The most severe floods in the last years occurred in August 2005 along the Bulgarian part of Maritsa River and March 2006 along the Bulgarian part of Tundja River and the Turkish part of Maritsa. In November 2007 a large flood occurred too in the Bulgarian–Turkish border in Maritsa. The satellite image to the left shows the inundated areas during the flood of March 2006.

The Tundja Flood plain is also very large downstream Banya at the outflow of the Jrebchevo Dam but with a marked slope down to Mutchuritza confluence.
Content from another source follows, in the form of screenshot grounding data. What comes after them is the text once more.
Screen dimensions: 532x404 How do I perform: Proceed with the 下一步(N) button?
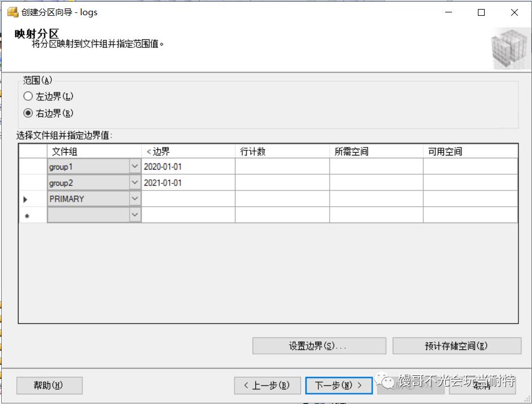pyautogui.click(x=338, y=385)
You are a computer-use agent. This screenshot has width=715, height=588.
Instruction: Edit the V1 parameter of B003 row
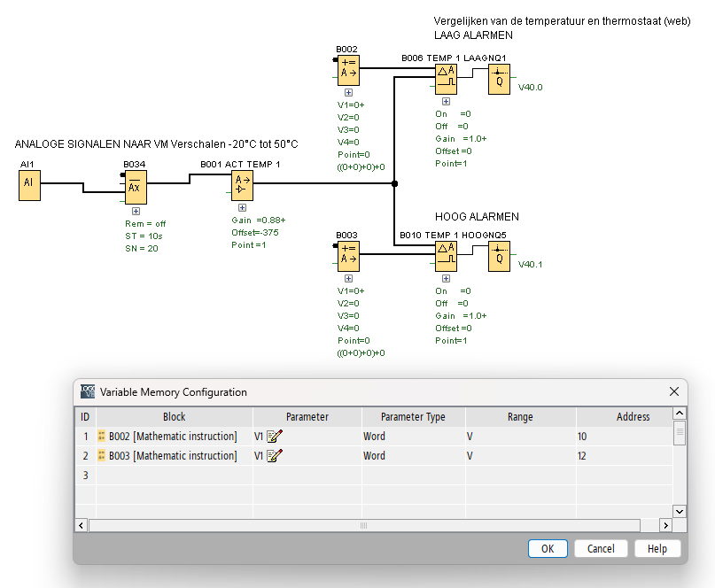(x=275, y=456)
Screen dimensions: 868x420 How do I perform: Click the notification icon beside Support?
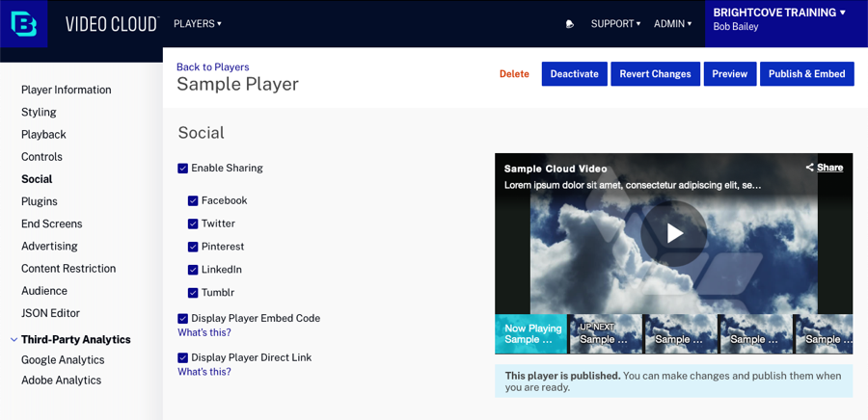tap(570, 24)
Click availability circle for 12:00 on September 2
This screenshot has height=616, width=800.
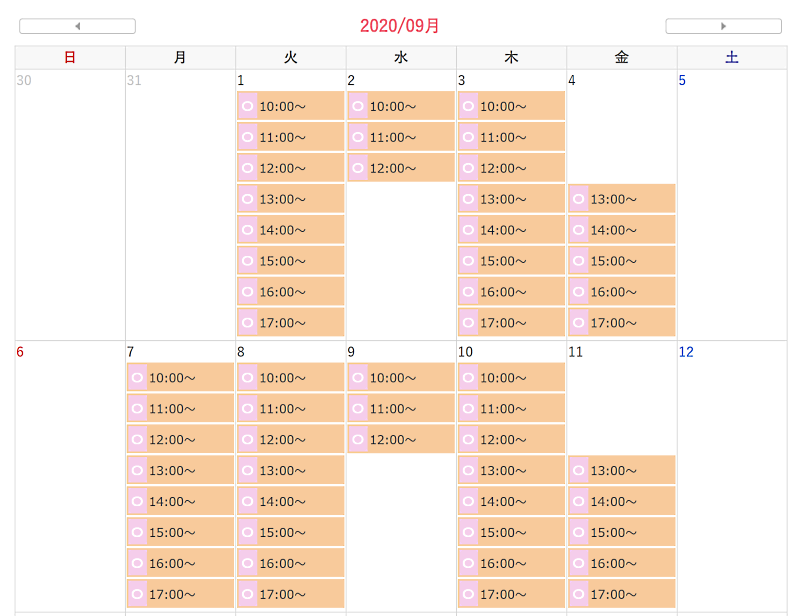pos(358,168)
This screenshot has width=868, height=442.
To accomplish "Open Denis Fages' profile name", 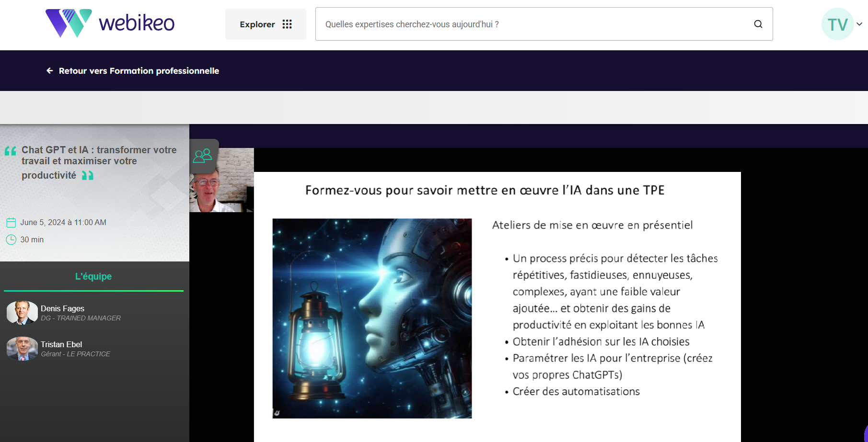I will [x=62, y=308].
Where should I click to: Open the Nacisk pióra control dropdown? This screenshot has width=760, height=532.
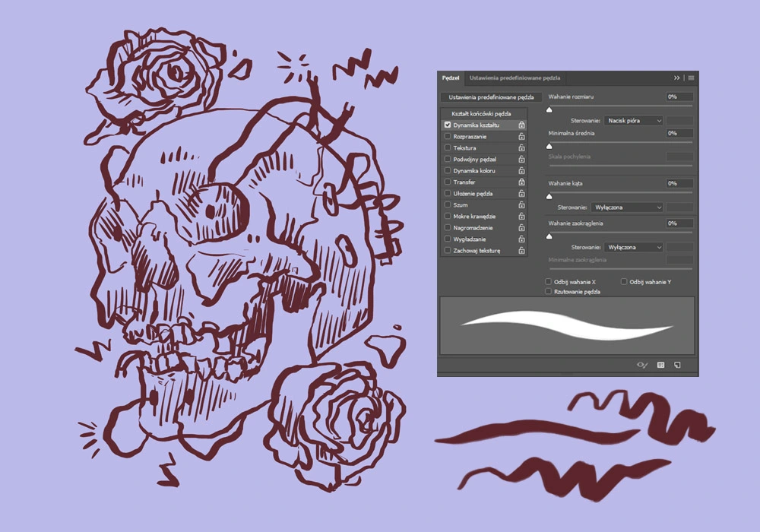(x=634, y=121)
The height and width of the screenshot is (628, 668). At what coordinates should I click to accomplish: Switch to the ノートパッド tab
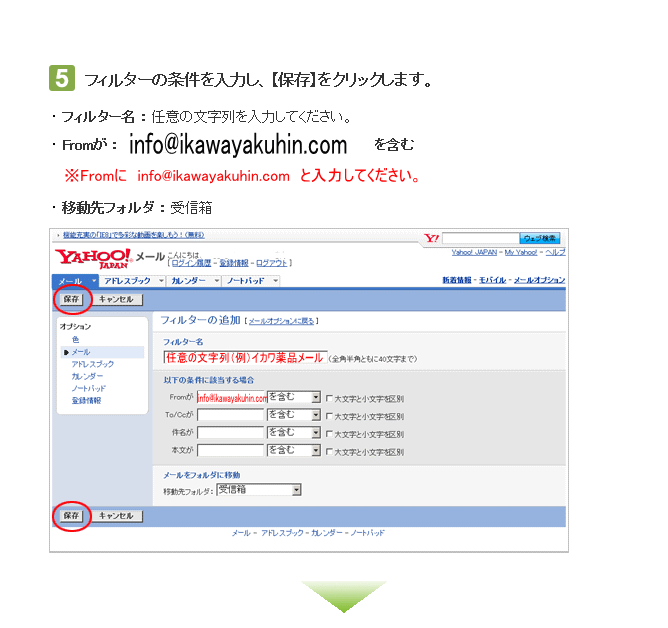coord(246,281)
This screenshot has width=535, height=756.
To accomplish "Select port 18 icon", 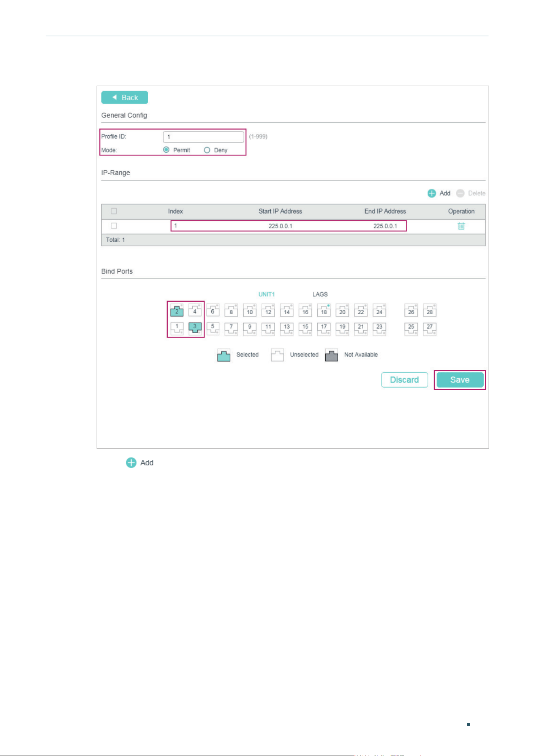I will [324, 310].
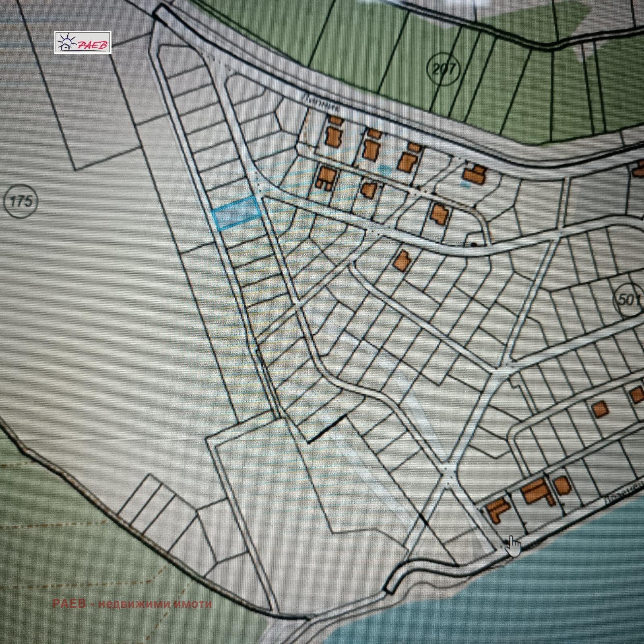Select the blue highlighted land parcel
Screen dimensions: 644x644
coord(236,213)
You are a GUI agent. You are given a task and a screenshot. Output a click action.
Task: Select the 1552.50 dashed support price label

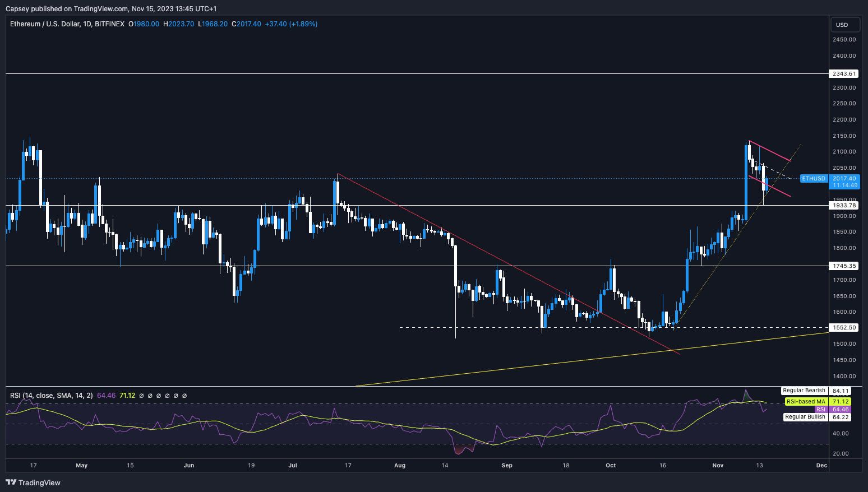[x=844, y=328]
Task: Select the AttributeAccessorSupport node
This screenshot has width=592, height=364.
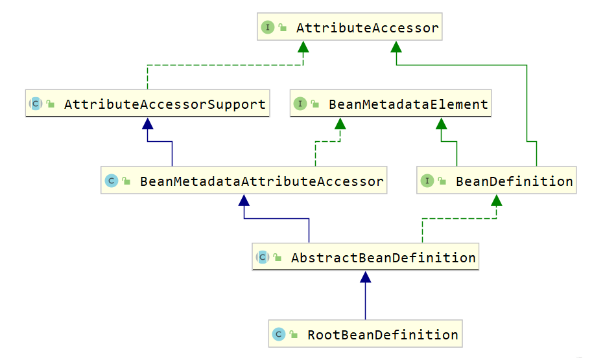Action: pos(148,104)
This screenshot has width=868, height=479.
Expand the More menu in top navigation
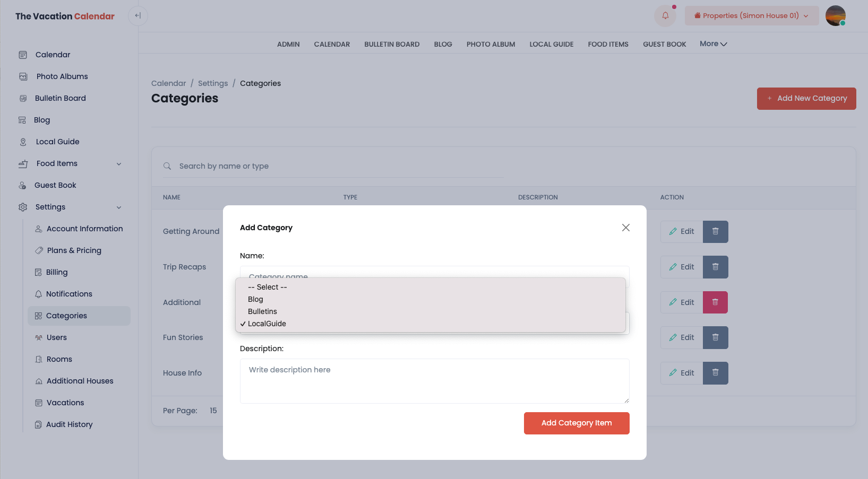713,44
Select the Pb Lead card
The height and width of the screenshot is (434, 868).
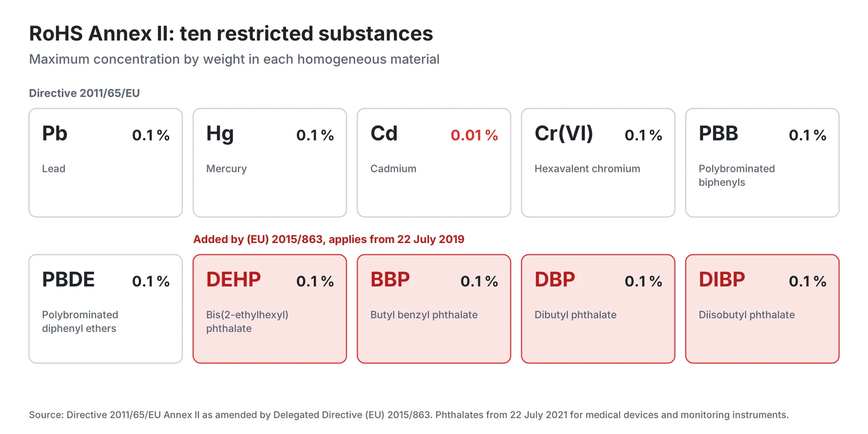coord(106,163)
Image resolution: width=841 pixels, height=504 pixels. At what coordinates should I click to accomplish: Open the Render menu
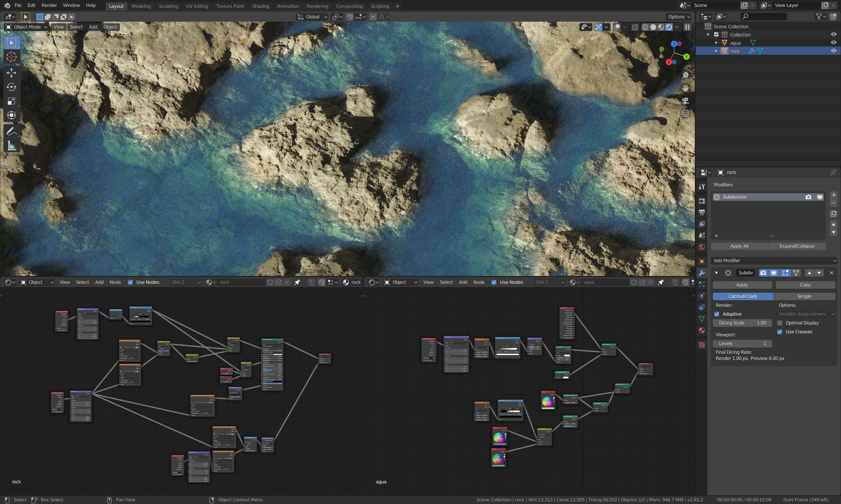coord(49,5)
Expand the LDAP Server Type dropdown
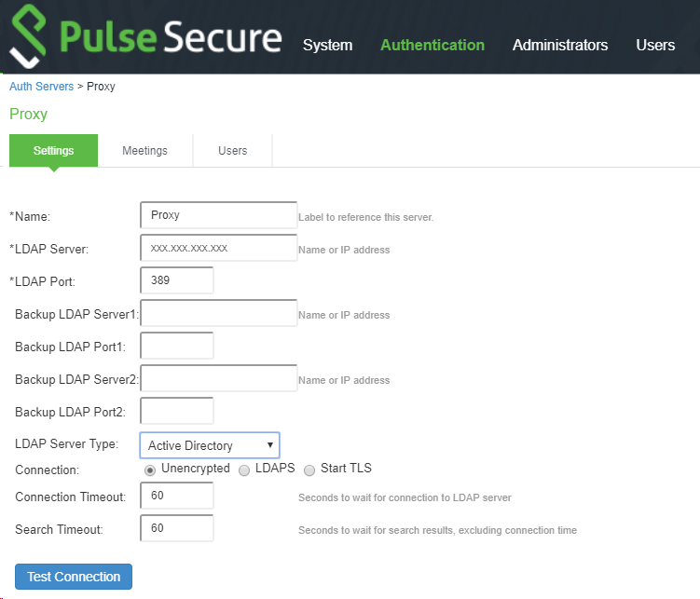The height and width of the screenshot is (599, 700). coord(210,445)
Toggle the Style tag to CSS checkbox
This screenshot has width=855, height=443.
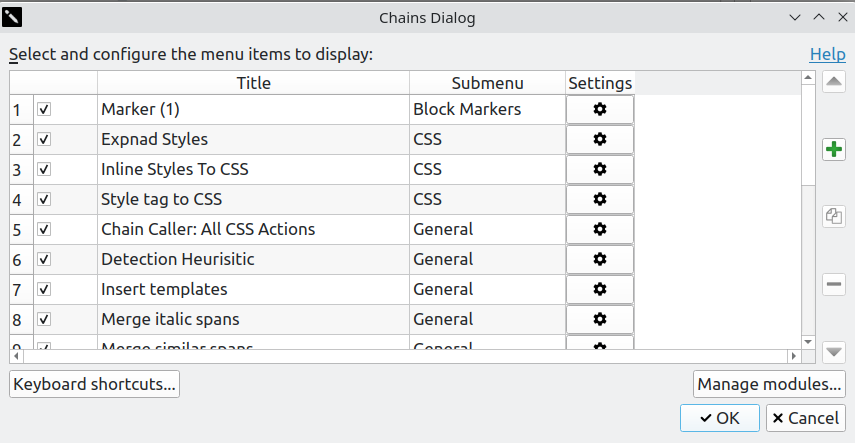[x=44, y=199]
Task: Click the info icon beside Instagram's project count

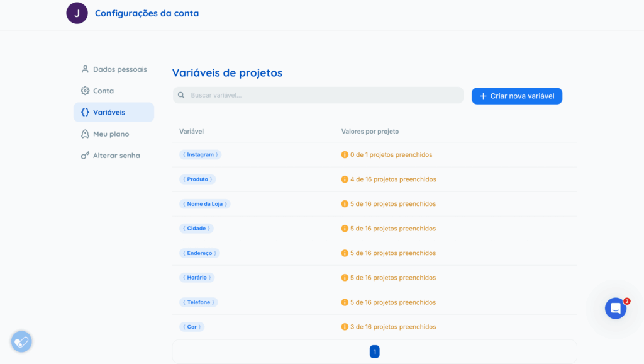Action: pyautogui.click(x=345, y=155)
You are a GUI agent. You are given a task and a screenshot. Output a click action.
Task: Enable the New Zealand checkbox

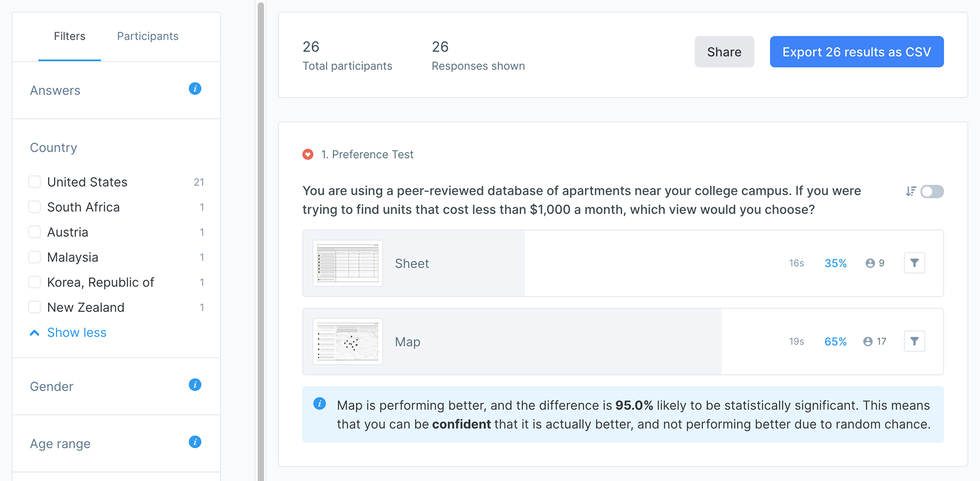click(35, 307)
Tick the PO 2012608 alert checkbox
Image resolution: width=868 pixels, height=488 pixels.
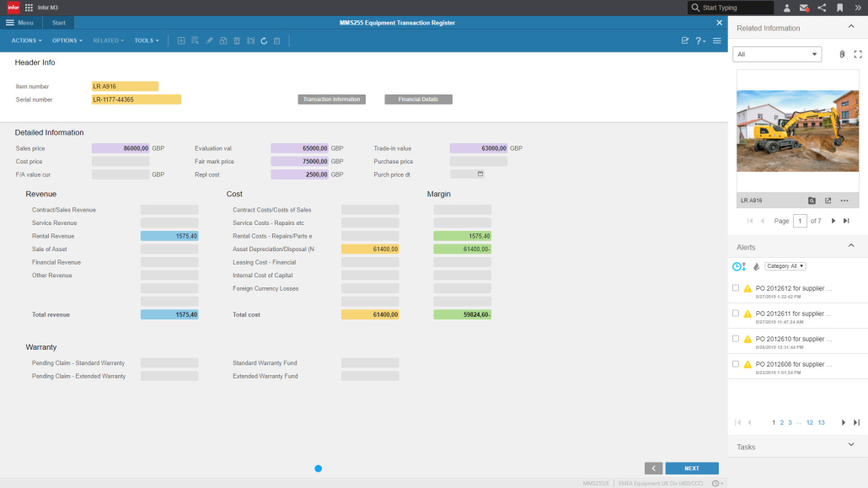pos(736,364)
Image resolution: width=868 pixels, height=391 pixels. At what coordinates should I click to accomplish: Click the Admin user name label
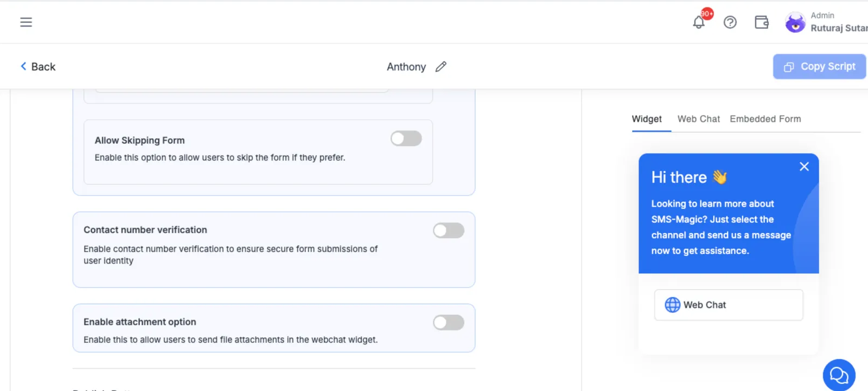822,16
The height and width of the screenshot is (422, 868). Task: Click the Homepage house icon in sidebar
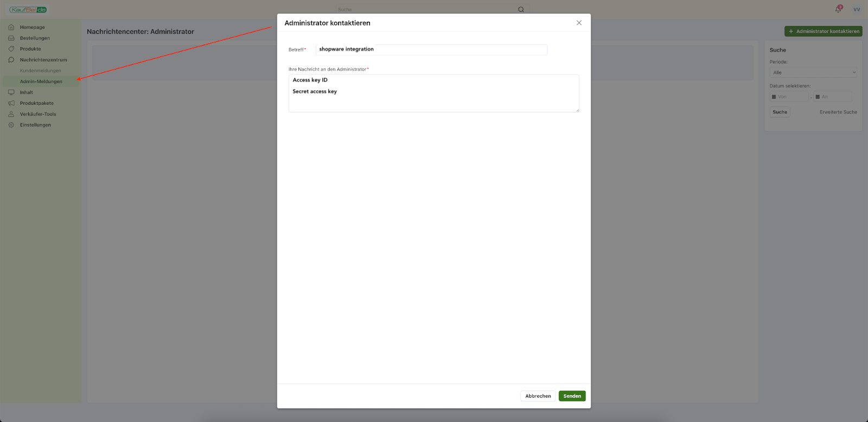point(11,27)
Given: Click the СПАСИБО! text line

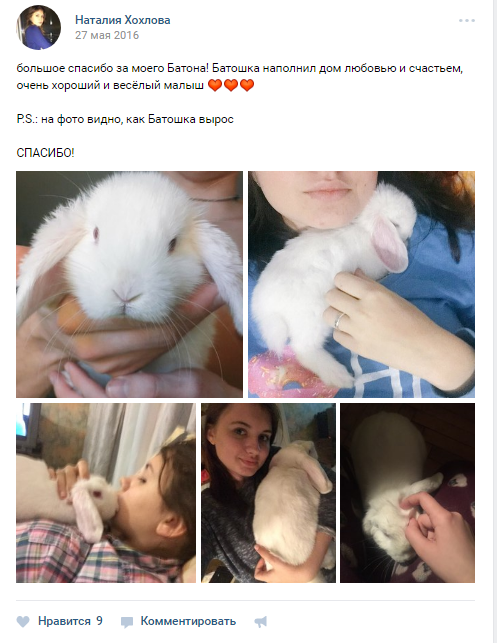Looking at the screenshot, I should click(x=46, y=153).
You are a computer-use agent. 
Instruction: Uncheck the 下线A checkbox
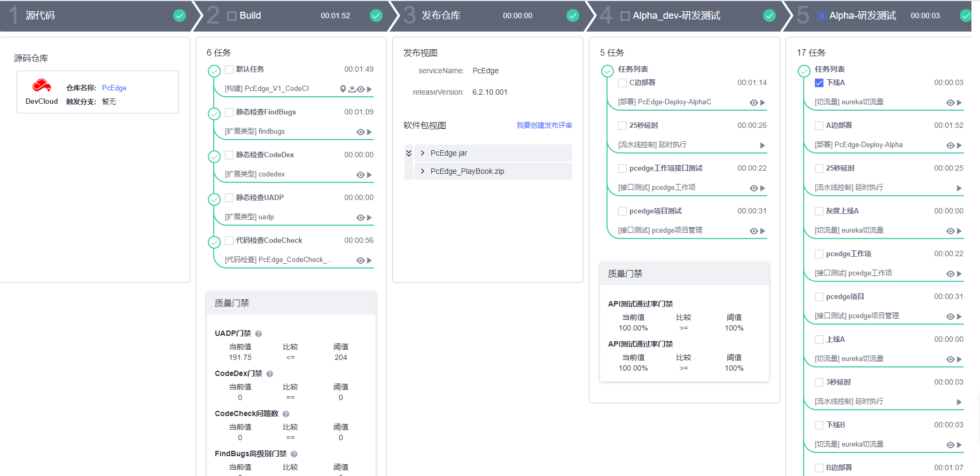(819, 83)
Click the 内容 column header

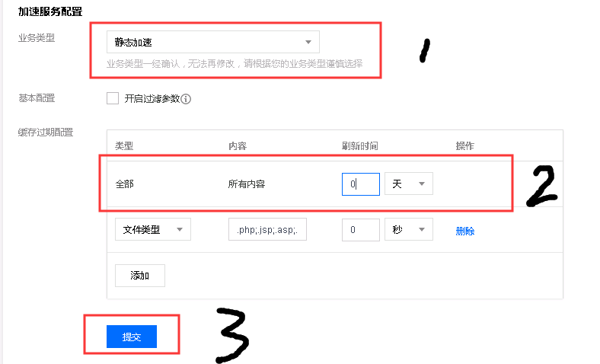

From Yambol to Elhovo the flood plain is very large and very flat and Tundja river, which has been elsewhere channelised, is let free to meander within large forested areas until Elhovo city. Downstream Elhovo the river goes sloppy again but through an unpopulated hilly relief which constraint its discharges in narrow cross sections down to the Turkish border. In Turkey the river gets again into a large and flat flood plain where it meanders (though it has been channelised) until Edirne where it joins Maritza. Yambol city is theoretically protected by high dikes which can handle 800 m3/s discharges. Elhovo downstream is much less protected and may be flooded in some areas with less than 200 m3/s. New settlements in flood prone areas have increased the socio-economic risks in both cities.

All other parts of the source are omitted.